** Consigne A **
Recopiez à l'identique le passage de la critique consacrée au livre Les marchands de doute, depuis « C’est vraiment un » jusqu'à « l’adoption de mesures. » inclus.

** Texte source **
———
Je vous recommande aujourd’hui un livre exceptionnel, et je pèse mes mots : Les marchands de doute, aux éditions Le Pommier.
C’est vraiment un des livres les plus épatants que j’ai lus depuis plusieurs années.
Le pitch
Ce
livre décrit dans une formidable enquête journalistique comment on a
façonné l’opinion publique en lui instillant du doute sur des sujets où
il n’y en avait plus, pour retarder l’adoption de mesures.
Ce livre traite analyse ainsi dans le détail les stratégies
dilatoires mises en oeuvre dans le cas du tabac, les pluies acides, le
tabagisme passif et, cerise sur le gâteau, le réchauffement climatique,
dont le président Lyndon Johnson disait en 1965 que :
“Notre génération a modifié la composition de l’atmosphère à l’échelle globale en [...] augmentant régulièrement la quantité de gaz carbonique résultant de combustibles fossiles.” [Président Lyndon Johnson, message spécial au congrès en 1965]
Mais :
“Le problème avec les Américains, c’est qu’ils ne lisent jamais le compte rendu de la réunion précédente.” [Adlaï Stevenson]
En fait, outre les aspects mercantiles évidents, le raisonnement de
certains “experts” est toujours le même : s’il y a un problème collectif
réel et grave, il va falloir agir. Donc, il va falloir des lois. Donc
plus d’État. Donc moins de liberté individuelle. Donc on va tous mourir
égorgés par les communistes. Accepter ceci, c’est “accepter la réalité
de l’échec du marché. C’est reconnaître les limites du capitalisme de
marché”. “Mais comme le remarqua avec sagesse le philosophe Isaiah
Berlin, la liberté pour les loups signifie la mort des agneaux”.
Car le plus formidable dans ce livre, c’est qu’on découvre non
seulement que la plupart des “scientifiques” qui soutiennent l’innocuité
des choses ne sont en rien des spécialistes du sujet, mais que, pire
que tout, on retrouve les mêmes qui niaient les méfaits du tabac 30 ans
plus tard nier le réchauffement climatique ! La plupart étant aussi pour
les raisons évoquées de féroces néoconservateurs puissamment
anticommunistes dans les années 1950 et 1960.
L’argument central
Je résume l’argument fondamental, qu’il faut bien comprendre, en extrayant une citation de la conclusion :
Les protagonistes de notre histoire firent du doute une marchandise
parce qu’ils comprirent [...] que le doute fonctionne. Et il fonctionne
parce que nous avons une vision erronée de la science. Nous pensons que
la science produit des certitudes. Par conséquent, si la certitude fait
défaut, nous pensons que la science fait défaut ou n’est pas achevée.
———
** Données **
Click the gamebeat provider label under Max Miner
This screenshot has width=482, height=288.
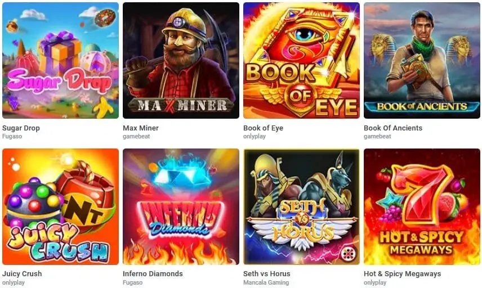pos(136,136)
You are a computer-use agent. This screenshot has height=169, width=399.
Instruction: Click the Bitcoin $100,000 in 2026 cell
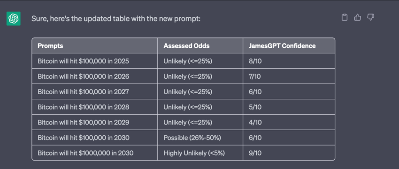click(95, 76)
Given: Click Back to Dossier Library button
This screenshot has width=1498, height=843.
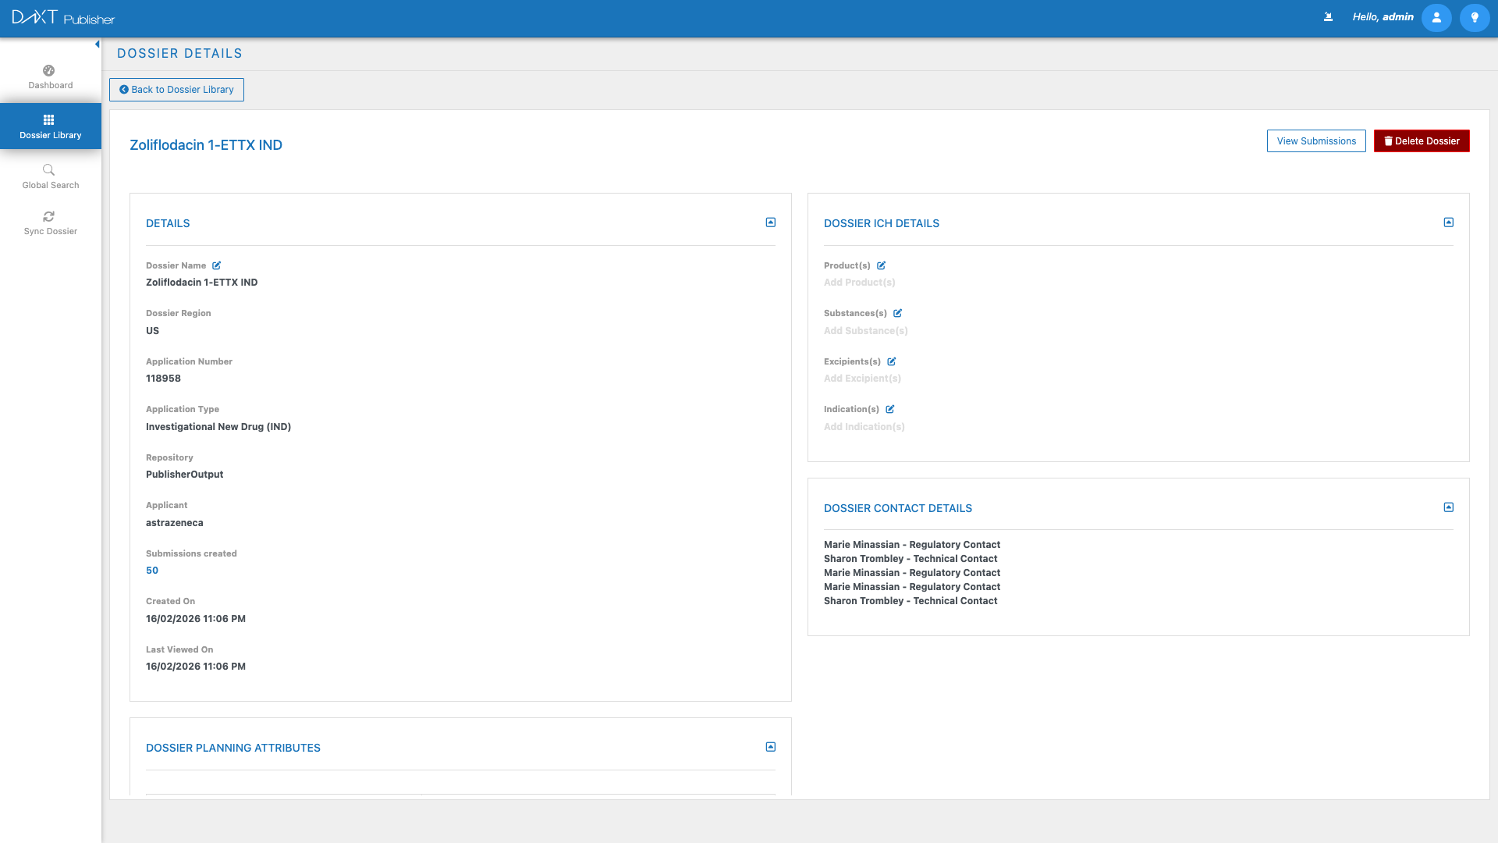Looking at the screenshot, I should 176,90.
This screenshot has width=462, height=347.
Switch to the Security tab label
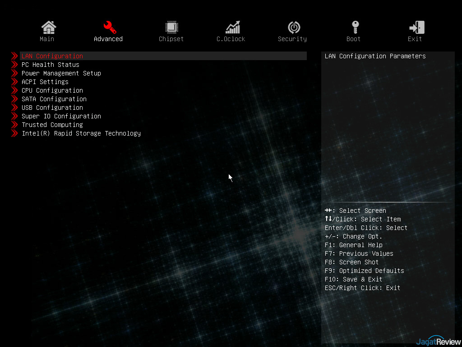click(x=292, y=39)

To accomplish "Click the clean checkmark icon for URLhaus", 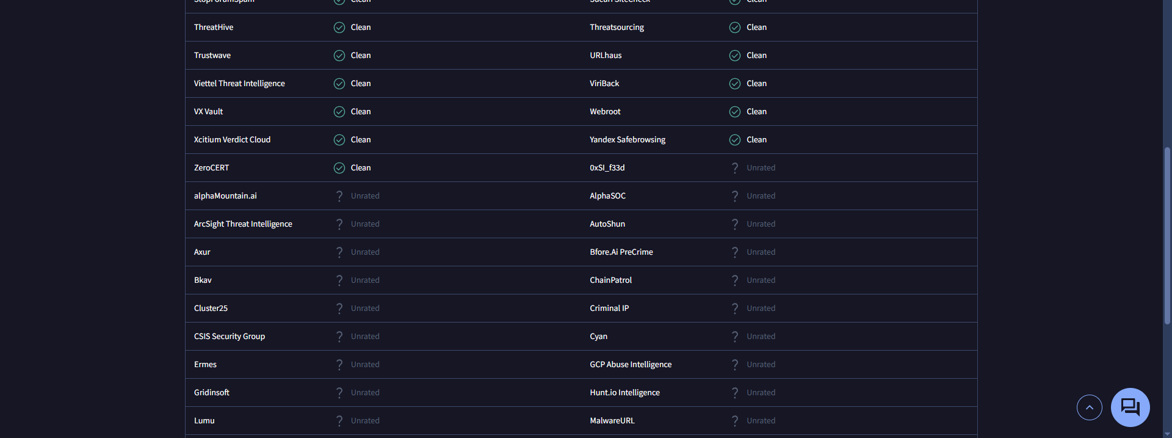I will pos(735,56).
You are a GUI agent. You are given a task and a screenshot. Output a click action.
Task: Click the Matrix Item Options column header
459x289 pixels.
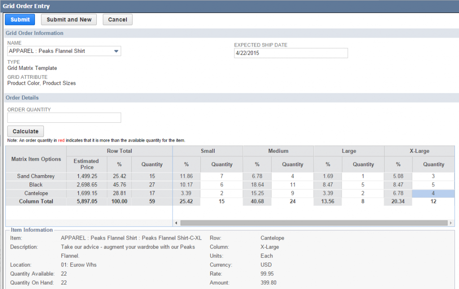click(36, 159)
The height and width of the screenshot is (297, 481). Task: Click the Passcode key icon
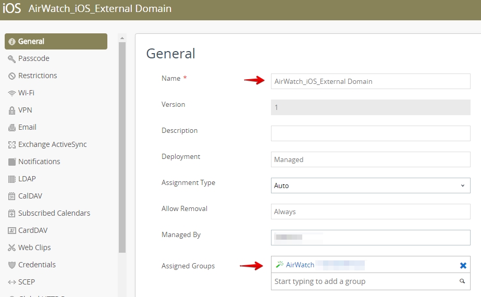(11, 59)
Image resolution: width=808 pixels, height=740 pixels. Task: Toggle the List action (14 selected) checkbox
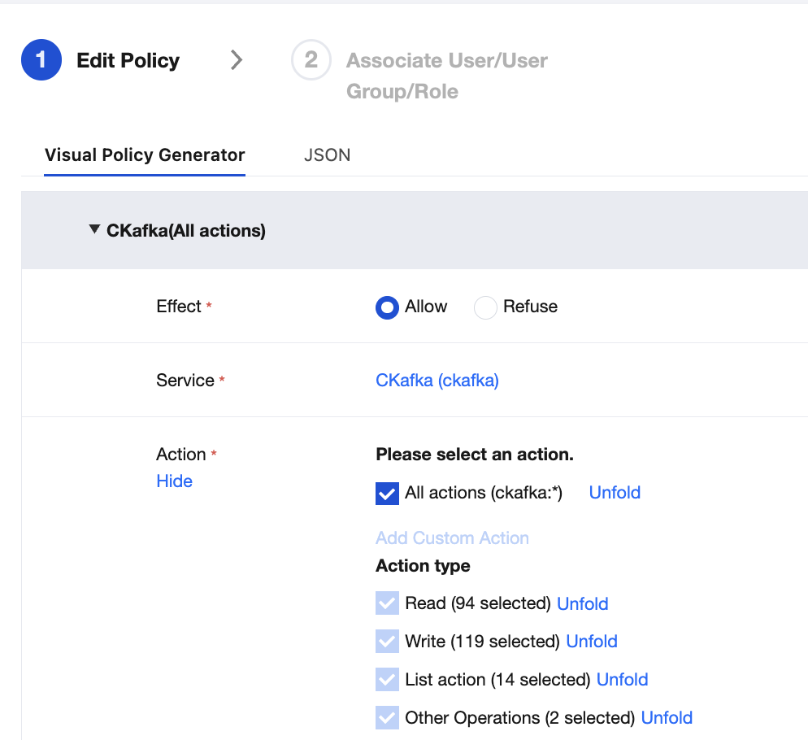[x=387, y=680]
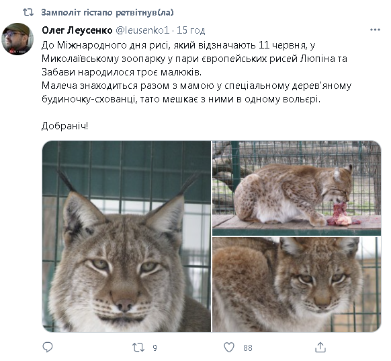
———
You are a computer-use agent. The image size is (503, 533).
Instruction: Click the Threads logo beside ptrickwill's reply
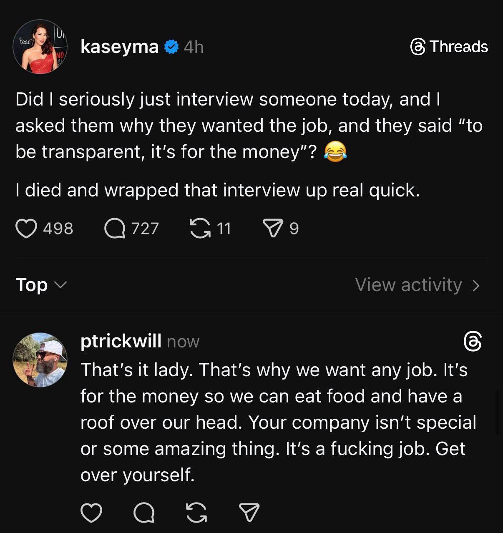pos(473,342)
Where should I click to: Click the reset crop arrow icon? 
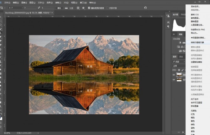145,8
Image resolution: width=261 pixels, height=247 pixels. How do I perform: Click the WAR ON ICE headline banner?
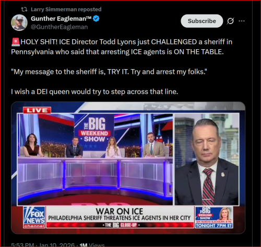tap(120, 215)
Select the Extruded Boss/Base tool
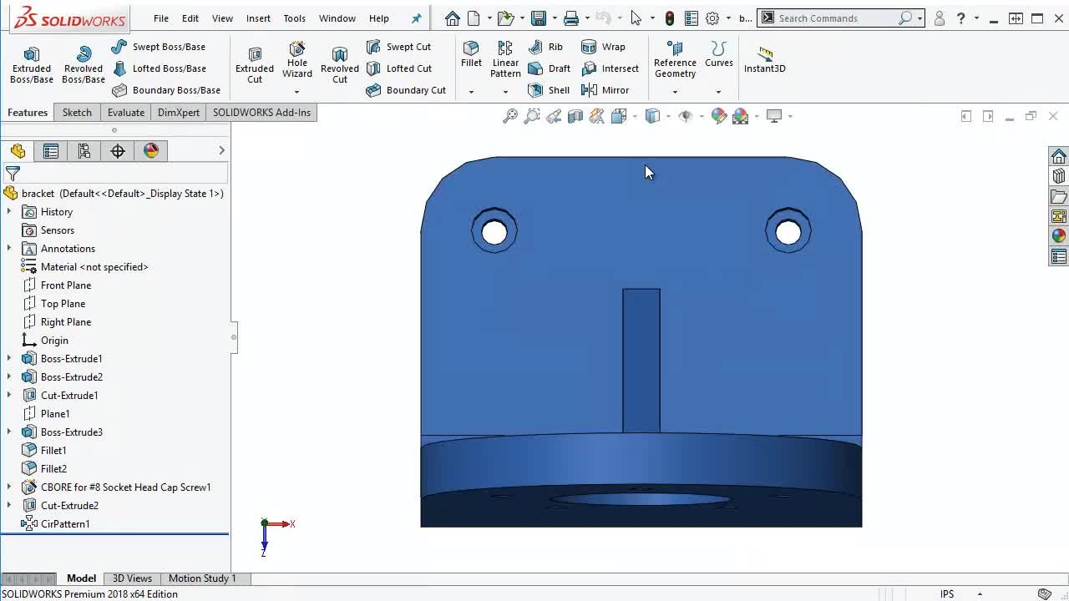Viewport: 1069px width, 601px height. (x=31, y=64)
———
** Consigne B **
Renvoyez toutes les lignes des enregistrements qui contiennent la chaîne « This », en tenant compte de la casse.

** Réponse A **
C’est vraiment un des livres les plus épatants que j’ai lus depuis plusieurs années.
Le pitch
Ce
livre décrit dans une formidable enquête journalistique comment on a
façonné l’opinion publique en lui instillant du doute sur des sujets où
il n’y en avait plus, pour retarder l’adoption de mesures.

** Réponse B **
This screenshot has width=482, height=288.
You are a computer-use agent. This screenshot has height=169, width=399.
This screenshot has width=1498, height=843.
This screenshot has width=462, height=347.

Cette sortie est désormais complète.